Otherwise, I don't know how to improve this template.
template<unsigned int p,unsigned int i> struct BinaryDigit
{
enum { value = p*2+i };
typedef BinaryDigit<value,0> O;
typedef BinaryDigit<value,1> I;
};
struct Bin
{
typedef BinaryDigit<0,0> O;
typedef BinaryDigit<0,1> I;
};
Allowing:
Bin::O::I::I::O::O::value
much more verbose, but no limits (until you hit the size of an unsigned int of course).
You can add more non-type template parameters to "simulate" additional bits:
// Utility metafunction used by top_bit<N>.
template <unsigned long long N1, unsigned long long N2>
struct compare {
enum { value = N1 > N2 ? N1 >> 1 : compare<N1 << 1, N2>::value };
};
// This is hit when N1 grows beyond the size representable
// in an unsigned long long. It's value is never actually used.
template<unsigned long long N2>
struct compare<0, N2> {
enum { value = 42 };
};
// Determine the highest 1-bit in an integer. Returns 0 for N == 0.
template <unsigned long long N>
struct top_bit {
enum { value = compare<1, N>::value };
};
template <unsigned long long N1, unsigned long long N2 = 0>
struct binary {
enum {
value =
(top_bit<binary<N2>::value>::value << 1) * binary<N1>::value +
binary<N2>::value
};
};
template <unsigned long long N1>
struct binary<N1, 0> {
enum { value = (N1 % 10) + 2 * binary<N1 / 10>::value };
};
template <>
struct binary<0> {
enum { value = 0 } ;
};
You can use this as before, e.g.:
binary<1001101>::value
But you can also use the following equivalent forms:
binary<100,1101>::value
binary<1001,101>::value
binary<100110,1>::value
Basically, the extra parameter gives you another 20 bits to play with.
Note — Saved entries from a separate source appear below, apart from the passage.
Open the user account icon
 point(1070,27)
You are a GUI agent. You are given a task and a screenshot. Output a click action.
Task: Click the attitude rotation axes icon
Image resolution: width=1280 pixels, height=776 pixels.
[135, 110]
You could add even more parameters if necessary.
Because the place value of the second number is used to figure out how far to the left the first number needs to be shifted, the second number must begin with a 1. (This is required anyway, since starting it with a 0 would cause the number to be interpreted as an octal number.)
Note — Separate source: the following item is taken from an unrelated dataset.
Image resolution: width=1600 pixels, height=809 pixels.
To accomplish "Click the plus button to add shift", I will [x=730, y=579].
Technically it is not C nor C++, it is a GCC specific extension, but GCC allows binary constants as seen here:
The following statements are identical:
i = 42;
i = 0x2a;
i = 052;
i = 0b101010;
Hope that helps. Some Intel compilers and I am sure others, implement some of the GNU extensions. Maybe you are lucky.
A simple #define works very well:
#define HEX__(n) 0x##n##LU
#define B8__(x) ((x&0x0000000FLU)?1:0)\
+((x&0x000000F0LU)?2:0)\
+((x&0x00000F00LU)?4:0)\
+((x&0x0000F000LU)?8:0)\
+((x&0x000F0000LU)?16:0)\
+((x&0x00F00000LU)?32:0)\
+((x&0x0F000000LU)?64:0)\
+((x&0xF0000000LU)?128:0)
#define B8(d) ((unsigned char)B8__(HEX__(d)))
#define B16(dmsb,dlsb) (((unsigned short)B8(dmsb)<<8) + B8(dlsb))
#define B32(dmsb,db2,db3,dlsb) (((unsigned long)B8(dmsb)<<24) + ((unsigned long)B8(db2)<<16) + ((unsigned long)B8(db3)<<8) + B8(dlsb))
B8(011100111)
B16(10011011,10011011)
B32(10011011,10011011,10011011,10011011)
Not my invention, I saw it on a forum a long time ago.